The Hippo


May 26, 2020








Courtesy photo.

Taiko drumming

Where: House of the Samurai, 28 Buttrick Road, Londonderry
When: Orientation is Saturday, Jan. 6, from 4 to 6 p.m. Classes held Saturday and Sunday
Cost: $240 for teen and adults 8-week course with a drop-in rate of $35 per lesson, $160 for children classes and families classes 8-week course with a drop-in rate of $25 per lesson
Contact:, 443-6557

Drumroll please
Japanese drumming dojo comes to Londonderry

By Ethan Hogan

 A Japanese taiko drumming school has found a home in Londonderry. Led by American Jason Seymore, Hokuto Taiko Dojo is starting classes this month at its new home at the House of the Samurai. 

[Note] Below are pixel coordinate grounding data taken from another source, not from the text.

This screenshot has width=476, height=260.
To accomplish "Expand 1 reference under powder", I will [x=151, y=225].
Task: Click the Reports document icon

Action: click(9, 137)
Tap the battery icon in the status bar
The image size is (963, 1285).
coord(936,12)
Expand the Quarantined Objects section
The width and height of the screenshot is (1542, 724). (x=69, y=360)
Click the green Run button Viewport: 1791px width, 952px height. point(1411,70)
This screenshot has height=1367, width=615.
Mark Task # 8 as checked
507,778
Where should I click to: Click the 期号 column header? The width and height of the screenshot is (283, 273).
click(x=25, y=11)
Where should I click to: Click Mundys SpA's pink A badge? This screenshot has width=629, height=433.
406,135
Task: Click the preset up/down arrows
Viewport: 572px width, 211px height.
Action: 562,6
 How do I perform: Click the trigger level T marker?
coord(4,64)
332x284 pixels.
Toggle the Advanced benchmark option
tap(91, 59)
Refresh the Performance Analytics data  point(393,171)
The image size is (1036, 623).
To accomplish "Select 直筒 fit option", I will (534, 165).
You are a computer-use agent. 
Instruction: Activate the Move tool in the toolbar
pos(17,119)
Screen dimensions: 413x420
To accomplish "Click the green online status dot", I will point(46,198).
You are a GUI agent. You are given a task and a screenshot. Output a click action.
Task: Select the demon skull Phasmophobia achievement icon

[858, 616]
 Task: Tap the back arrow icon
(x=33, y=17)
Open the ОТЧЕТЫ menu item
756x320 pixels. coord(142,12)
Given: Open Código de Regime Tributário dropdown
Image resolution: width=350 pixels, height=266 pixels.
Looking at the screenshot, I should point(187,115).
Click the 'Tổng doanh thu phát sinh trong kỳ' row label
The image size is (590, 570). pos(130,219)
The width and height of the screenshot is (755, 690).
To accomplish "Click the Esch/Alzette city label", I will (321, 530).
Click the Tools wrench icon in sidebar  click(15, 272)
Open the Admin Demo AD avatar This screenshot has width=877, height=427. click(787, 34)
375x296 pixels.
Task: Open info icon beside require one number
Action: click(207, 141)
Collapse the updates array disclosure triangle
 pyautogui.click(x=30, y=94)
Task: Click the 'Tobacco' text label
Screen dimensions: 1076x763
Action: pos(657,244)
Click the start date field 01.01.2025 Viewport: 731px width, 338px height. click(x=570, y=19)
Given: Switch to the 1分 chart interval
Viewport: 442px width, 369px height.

The inaugural orientation on Saturday, Jan. 6, will be the official start of the dojo’s first eight-week introductory course. The orientation will be an opportunity for Seymore to outline his expectations for students and teach them the traditional etiquette of the dojo.
Seymore said the course will be primarily technique-driven, teaching students how to stand and how to position their bodies for the proper strike. Taiko drumming requires the entire body in order to perform, so the course will have simple workouts that prepare muscles required for drumming.
“I think the piece that attracts people the most is that use of their energy and being able to be creative and explore new ideas and new perceptions of culture. … This is developing yourself as a person, it’s developing new skills that you can take outside of the dojo — you have a better appreciation for others, a better appreciation for different cultures,” said Seymore.
Taiko means drum in Japanese and is played using sticks called bachi. The drum is most commonly played while standing, although Seymore said there are more advanced techniques played sitting down or at an angle.
Introducing students to Japanese culture is as important to Seymore as teaching them the music. “Students can have a really good sense of where taiko drumming came from and why it’s so important to remember that taiko drumming is not just about playing big drums, it’s also about tapping into your spirit and connecting with that primal, visceral soul that you have,” said Seymore.
Archaeologists have found 2,000-year-old pots decorated with depictions of taiko drummers, according to Seymore. This means the tradition potentially spans more than two millennia. Seymore said taiko drumming was often used exclusively by priests for ceremonies in ancient Japan before becoming modernized by ensemble performances and upbeat, western techniques in the 20th century.
“The drums were said to be the booming voice of the gods,” said Seymore. “We all have taiko in us, within our souls, because it’s the first sound that we hear in our mother’s womb. The beating of her heart is the first sound of taiko that we hear, which is why we are so drawn to the sound of the drum,” said Seymore.
Each village in Japan would have its own taiko drumming song that would be used at ceremonies and festivals, he said. Some stories also tell of taiko being used on the battlefield to give samurai military commands while also intimidating the enemy on the battlefield, according to Seymore.
Seymore fell in love with the instrument and the story of its native culture while growing up in Orlando, Florida.
“Even though I’d always loved music and drumming, taiko was something on a different level. It hit me and it was soul-piercing but in a good way,” said Seymore.
For 10 years, Seymore learned to play from the leader of an all-Japanese troupe at the Walt Disney World Epcot Center. When Seymore moved to New Hampshire he couldn’t find a taiko community and decided to open a dojo himself.
“To my surprise there were none. So I started thinking, ‘Well, what if I change that? How do I continue my journey with taiko drumming?’ All the signs pointed to bringing it and continuing my legacy in New Hampshire. So that’s what I’ve done,” said Seymore.
After a short-lived stay as a business at the Concord Community Arts Center, Seymore said Hokuto Taiko Dojo had to find a new location because of noise concerns. The dojo became a nonprofit organization and found The House of the Samurai, which had asked Seymore to perform in the past and offered him a space to teach.
“We can really focus and make sure that we are solely doing this for the purpose of promoting a positive image of not only Japanese culture but cultural exchange in general and sharing that with the people of New Hampshire,” said Seymore.
Another eight-week course that will delve deeper into the different drumming techniques will be held in the spring, according to Seymore. The dojo also offers private lessons for students currently in the introductory course and workshops and performances for schools and businesses.